En termes plus simples et plus clairs, personne ne doit-être empêché de se présenter s’il est reconnu avoir une bonne moralité.

Qui des deux hommes en vue de la FJKM possèdent ces critères cités par le révérend Ammi Irako ?

Marc Ravalomanana, il y a encore suspendu sur sa tête cette épée de Damoclès, c’est-à-dire le jugement de « travaux forcés à perpétuité », qu’il soit compétent ou pas pour le juger, le tribunal qui a publié cet arrêt peut toujours demander l’exécution de cette peine surtout que l’intéressé est présent sur le territoire national mais non plus « à défaut » comme ce fut à l’époque de sa sortie.

Sans oublier que l’actuel ministre de la Justice, afin de faire oublier sa déconvenue dans l’affaire Houcine Arfa risque de mettre à exécution cet arrêt datant déjà de presque 9 ans. Un séjour derrière les barreaux entamera les chances de Ravalomanana de revenir à la magistrature suprême.

L’actuel président est loin de jouir d’une popularité du fait des scandales qui ont émaillé sa mandature, pour ne citer : Antsakabary, Soamahamanina, Claudine Razaimamonjy, Houcine Arfa, … la liste est longue car Madagascar n’a jamais connu autant de corruption que sous l’administration HVM et ce en l’espace de quatre ans. Les chances de Rajaonarimampianina d’être réélu relève du miracle pour ne pas dire d’une fraude électorale généralisée.

Qui de ses deux candidats le FJKM soutiendra-t-il ? Jamais cette église ne donnera son choix, peut-être qu’elle a un candidat qu’il soutiendra le moment venu.

Héritier des deux courants missionnaires pacifistes britanniques : London Misionary Society (LMS) et la Friends Foreign Mission (FFMA), qui par la suite se sont unis surtout durant la Colonisation en Eglise protestante Malgache.
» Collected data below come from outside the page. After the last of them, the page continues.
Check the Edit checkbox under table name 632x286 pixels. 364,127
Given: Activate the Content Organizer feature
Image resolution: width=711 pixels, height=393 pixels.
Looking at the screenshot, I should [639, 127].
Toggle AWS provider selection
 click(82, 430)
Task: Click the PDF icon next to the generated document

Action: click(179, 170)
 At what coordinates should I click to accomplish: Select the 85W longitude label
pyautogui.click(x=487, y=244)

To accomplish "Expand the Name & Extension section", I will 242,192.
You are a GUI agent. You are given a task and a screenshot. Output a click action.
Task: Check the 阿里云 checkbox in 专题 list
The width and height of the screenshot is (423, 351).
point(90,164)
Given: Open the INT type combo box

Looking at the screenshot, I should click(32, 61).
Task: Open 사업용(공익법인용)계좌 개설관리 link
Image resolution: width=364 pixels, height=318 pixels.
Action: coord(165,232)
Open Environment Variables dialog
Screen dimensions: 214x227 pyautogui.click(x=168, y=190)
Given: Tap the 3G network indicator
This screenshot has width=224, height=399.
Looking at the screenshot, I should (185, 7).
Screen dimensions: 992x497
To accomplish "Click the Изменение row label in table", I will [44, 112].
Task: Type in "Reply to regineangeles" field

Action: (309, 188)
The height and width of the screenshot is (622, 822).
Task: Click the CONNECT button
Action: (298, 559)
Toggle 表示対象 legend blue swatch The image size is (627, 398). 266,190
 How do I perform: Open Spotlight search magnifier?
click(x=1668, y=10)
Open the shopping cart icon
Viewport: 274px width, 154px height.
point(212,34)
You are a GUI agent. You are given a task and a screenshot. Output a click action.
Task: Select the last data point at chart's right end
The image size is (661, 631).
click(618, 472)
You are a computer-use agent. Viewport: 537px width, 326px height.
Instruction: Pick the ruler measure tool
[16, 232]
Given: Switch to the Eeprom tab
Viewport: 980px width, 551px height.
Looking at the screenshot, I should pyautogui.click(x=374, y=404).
On peut dire que dès ses origines, la future FJKM s’habitua à la « démocratie » grâce aux votes des réunions isan’enimbolana (réunion tous les 6 mois) des synodes et surtout l’élection des responsables au sein de chaque paroisse (pasteur, diacre,…).

On peut dire que c’est le point de départ ou pour être plus savant le « mythe fondateur » de la démocratie électorale à Madagascar.

Dès la 2nde partie du 19ème siècle les Malagasy protestants étaient déjà initiés à la « démocratie britannique pour ne pas dire occidentale ».

Nos ancêtres faisaient déjà une confiance absolue aux verdicts des urnes et cela continue jusqu’à présent malgré les déconvenues de 1946-47. Alors voilà que la FJKM relance cette tradition vieille de 150 ans en demandant à ses enfants d’entrer en compétition.

Mais Madagascar est-il les Etats-Unis ou la Grande Bretagne pour que le fair-play existe ? Malheureusement ce terme est intraduisible en Français sauf en Québécois où l’on parle de « franc-jeu » de même qu’en Malagasy. La preuve, Hery Rajaonarimampianina a déjà taclé Marc Ravalomanana ce lundi à Tolagnaro en faisant obstacle de la réunion du Tim.

Sauf si on respecte cette tradition datant des pratiques internes aux églises devenues FJKM il y a 50 ans de cela. L’avenir nous dira si la FJKM sera démocrate en acceptant les résultats ou au contraire divisée pour avoir deux coqs dans la même basse-cour.